Class LatticeParser

java.lang.Object
com.extractpdf4j.parsers.BaseParser
com.extractpdf4j.parsers.LatticeParser

public class LatticeParser extends BaseParser
LatticeParser

Detects table structure by rasterizing pages and finding horizontal/vertical ruling lines with OpenCV. Reconstructs a cell grid, maps PDF text into cells, and optionally runs OCR for sparsely filled cells.

Pipeline

  1. Render page to image at renderDpi.
  2. Binarize for line detection (adaptive threshold).
  3. Extract horizontal/vertical lines via morphology; project to get line positions.
  4. Build grid from line intersections; map PDF glyphs to cell coords.
  5. Fallback OCR for cells if text coverage is low.
  6. Emit Table with grid + row/column boundaries.

Page indexing follows the BaseParser convention: this class expects parsePage(1) for the first page; parsePage(-1) means “all pages”.

  • Constructor Details

    • LatticeParser

      public LatticeParser(String filepath)
    • LatticeParser

      public LatticeParser()
      Creates a LatticeParser for in-memory processing. The PDF document must be passed to the parse() method.
  • Method Details

    • debug

      public LatticeParser debug(boolean on)
      Toggle debug overlays/artifacts.
    • keepCells

      public LatticeParser keepCells(boolean on)
      Keep empty cells in the final grid (useful for fixed layouts).
    • dpi

      public LatticeParser dpi(float dpi)
      Set rasterization DPI.
    • debugDir

      public LatticeParser debugDir(File dir)
      Set debug artifact directory.
    • parsePage

      @Deprecated protected List<Table> parsePage(int page) throws IOException
      Deprecated.
      This method loads the document from disk on every call. Prefer loading the PDDocument once and using parse(PDDocument).
      Description copied from class: BaseParser
      Parses a single page or the entire document.

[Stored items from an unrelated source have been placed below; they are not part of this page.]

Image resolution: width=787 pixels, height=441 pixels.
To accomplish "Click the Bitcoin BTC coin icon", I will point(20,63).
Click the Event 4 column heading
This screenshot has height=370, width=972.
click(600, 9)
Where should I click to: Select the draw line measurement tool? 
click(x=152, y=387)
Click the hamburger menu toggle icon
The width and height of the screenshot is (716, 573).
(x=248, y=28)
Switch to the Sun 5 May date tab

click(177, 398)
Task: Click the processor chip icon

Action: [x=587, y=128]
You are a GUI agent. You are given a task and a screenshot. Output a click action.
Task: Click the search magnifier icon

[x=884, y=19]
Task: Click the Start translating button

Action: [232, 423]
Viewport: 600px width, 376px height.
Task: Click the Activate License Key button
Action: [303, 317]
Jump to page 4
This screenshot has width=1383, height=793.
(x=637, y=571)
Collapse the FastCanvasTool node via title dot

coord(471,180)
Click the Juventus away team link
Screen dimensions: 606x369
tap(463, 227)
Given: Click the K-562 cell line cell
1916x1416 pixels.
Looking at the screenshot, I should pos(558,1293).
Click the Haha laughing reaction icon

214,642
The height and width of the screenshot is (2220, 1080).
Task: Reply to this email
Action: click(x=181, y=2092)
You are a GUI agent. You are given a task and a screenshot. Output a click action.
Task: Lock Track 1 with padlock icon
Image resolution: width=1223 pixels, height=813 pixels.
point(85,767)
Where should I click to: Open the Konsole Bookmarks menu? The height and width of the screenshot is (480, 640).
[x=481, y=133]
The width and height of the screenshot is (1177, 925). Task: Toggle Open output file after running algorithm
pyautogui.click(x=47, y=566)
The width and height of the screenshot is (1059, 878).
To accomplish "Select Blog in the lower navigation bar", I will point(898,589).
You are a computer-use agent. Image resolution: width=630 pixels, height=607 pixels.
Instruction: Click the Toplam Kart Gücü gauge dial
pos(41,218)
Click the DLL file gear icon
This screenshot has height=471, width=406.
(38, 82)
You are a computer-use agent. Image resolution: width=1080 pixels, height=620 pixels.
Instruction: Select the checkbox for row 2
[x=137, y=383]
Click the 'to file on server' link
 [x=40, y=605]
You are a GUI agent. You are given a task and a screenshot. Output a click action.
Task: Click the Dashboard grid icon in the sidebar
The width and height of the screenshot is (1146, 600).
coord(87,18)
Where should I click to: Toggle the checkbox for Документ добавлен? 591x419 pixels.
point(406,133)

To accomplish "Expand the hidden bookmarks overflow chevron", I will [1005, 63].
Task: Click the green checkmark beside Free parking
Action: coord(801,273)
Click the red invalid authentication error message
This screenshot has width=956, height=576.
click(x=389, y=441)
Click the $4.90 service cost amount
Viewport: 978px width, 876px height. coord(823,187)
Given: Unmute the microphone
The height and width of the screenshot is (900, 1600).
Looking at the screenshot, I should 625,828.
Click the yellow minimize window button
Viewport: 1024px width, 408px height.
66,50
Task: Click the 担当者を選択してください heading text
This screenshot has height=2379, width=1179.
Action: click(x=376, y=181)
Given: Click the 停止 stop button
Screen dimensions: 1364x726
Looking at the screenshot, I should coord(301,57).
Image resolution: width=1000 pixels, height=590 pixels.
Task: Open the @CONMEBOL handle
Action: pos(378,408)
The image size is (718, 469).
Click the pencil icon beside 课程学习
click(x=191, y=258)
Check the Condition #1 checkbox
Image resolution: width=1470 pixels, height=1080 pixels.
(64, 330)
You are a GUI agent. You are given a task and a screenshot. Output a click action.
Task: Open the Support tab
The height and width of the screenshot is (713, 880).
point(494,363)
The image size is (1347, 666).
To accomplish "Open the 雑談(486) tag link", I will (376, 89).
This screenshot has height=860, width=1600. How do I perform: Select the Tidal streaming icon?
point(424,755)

      Contract: If page == -1, the implementation must parse the entire document. For any non-negative value, the implementation must parse only the specified page index (1-based or 0-based is implementation-defined, but should be consistent across the codebase and documented in concrete classes).

      Specified by:
      parsePage in class BaseParser
      Parameters:
      page - page index to parse, or -1 to parse all pages
      Returns:
      a list of Table objects extracted from the requested page(s) (possibly empty)
      Throws:
      IOException - if an error occurs while parsing
    • parse

      public List<Table> parse(org.apache.pdfbox.pdmodel.PDDocument document) throws IOException
      Description copied from class: BaseParser
      Parses a previously loaded PDF document. This is the preferred method for in-memory processing.
      Specified by:
      parse in class BaseParser
      Parameters:
      document - The PDDocument to parse.
      Returns:
      A list of extracted tables.
      Throws:
      IOException - for I/O issues during parsing.